As they walked, he thought of that effigy in Templar church: the knight still clutching his sword, eight hundred years later. Ready to fight for Christ, entranced by the violence of his trade.
He already knew about Extremadura: he’d been here on holiday years before. This land was notably poor today, just as it had always been. This was Extremadura, literally the Land of Extremity, a place of impoverishment and drought and burning sun, yet rich in men and valour.
Extremadura, the lost realm of Spain, was the womb of warriors. This was where Habsburg eagles soared over bleak little villages, which somehow bred men who conquered entire empires. Pizarro. Valdivia. Alvarado. Cortes. All of them came from here. Together, these men had defeated the mighty Aztec and the imperial Inca, together these men from poor, provincial sun-lashed Extremadura had vanquished two continents, discovered new deserts and jungles, and sailed the entire Amazon for the very first time.
Adam mused. He thought very, very hard as they walked to the castle.
Extremadura was also the last refuge of the Spanish Templars.

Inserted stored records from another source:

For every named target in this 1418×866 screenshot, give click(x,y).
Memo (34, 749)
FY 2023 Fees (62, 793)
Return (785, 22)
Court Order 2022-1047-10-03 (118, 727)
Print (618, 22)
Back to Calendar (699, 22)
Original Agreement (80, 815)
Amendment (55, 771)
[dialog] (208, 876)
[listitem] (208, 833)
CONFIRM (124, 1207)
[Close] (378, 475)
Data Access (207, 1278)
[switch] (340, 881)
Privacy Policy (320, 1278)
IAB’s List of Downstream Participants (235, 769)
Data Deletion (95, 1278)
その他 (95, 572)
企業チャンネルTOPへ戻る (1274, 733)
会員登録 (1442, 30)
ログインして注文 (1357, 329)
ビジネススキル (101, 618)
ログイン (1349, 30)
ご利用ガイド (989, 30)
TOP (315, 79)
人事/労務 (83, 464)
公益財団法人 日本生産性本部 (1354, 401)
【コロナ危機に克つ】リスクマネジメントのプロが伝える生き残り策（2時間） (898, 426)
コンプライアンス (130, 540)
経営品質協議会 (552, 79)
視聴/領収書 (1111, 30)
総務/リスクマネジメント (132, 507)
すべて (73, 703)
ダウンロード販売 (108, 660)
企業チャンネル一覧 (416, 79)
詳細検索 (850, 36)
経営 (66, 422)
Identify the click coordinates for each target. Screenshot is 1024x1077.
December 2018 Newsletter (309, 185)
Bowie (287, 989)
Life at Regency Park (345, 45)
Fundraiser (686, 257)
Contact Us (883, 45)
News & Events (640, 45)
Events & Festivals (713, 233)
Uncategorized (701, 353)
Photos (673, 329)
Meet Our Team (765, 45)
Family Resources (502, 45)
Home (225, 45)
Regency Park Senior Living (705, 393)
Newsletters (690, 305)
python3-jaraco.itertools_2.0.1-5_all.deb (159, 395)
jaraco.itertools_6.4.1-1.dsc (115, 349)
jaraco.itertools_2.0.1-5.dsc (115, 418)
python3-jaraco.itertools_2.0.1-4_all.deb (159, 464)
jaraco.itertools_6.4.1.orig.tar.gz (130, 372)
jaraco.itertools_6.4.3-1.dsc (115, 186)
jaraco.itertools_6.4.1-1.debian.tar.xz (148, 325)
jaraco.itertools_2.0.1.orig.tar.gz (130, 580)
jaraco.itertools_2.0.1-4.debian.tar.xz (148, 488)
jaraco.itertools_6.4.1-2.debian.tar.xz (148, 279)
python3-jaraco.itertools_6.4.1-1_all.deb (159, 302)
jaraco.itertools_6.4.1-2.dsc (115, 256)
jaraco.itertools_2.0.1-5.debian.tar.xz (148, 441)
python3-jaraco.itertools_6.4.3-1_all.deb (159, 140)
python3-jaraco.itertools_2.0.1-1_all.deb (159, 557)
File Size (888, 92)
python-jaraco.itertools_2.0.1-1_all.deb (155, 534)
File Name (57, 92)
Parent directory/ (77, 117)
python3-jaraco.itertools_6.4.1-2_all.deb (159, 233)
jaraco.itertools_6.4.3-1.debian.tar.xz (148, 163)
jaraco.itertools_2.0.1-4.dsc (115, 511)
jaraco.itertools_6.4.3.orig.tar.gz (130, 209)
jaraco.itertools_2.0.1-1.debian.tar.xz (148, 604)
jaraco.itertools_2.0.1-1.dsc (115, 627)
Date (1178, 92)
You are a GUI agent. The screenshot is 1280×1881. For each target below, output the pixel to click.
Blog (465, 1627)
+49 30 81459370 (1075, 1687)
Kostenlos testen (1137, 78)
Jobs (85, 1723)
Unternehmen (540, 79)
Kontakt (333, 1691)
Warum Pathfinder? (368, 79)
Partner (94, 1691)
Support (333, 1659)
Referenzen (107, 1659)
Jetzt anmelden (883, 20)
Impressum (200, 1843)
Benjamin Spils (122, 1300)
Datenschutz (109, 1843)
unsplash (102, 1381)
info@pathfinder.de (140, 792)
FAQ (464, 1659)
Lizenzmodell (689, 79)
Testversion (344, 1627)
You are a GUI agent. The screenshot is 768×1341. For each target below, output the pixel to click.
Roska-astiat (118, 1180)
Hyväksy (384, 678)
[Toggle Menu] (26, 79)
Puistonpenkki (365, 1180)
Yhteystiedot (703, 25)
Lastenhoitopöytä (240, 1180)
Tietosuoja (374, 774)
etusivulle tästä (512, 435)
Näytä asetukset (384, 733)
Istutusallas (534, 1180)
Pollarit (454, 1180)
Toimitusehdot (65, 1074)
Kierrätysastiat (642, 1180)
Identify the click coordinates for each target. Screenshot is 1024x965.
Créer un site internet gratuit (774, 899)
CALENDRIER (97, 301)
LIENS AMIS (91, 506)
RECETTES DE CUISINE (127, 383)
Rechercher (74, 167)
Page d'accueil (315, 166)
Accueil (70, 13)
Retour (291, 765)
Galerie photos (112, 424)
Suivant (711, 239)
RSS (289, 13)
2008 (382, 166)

A small town south of here — Jerez de los Caballeros — Jerez of the Knights — was a town once owned by the Templars, and it was the place the Templars had made their final stand against the kings of Spain: one tower of the Templar castle was still known as the Bloody Tower, because this was where the cornered Templars threw themselves off the battlements, hurling themselves to their deaths, rather than be captured.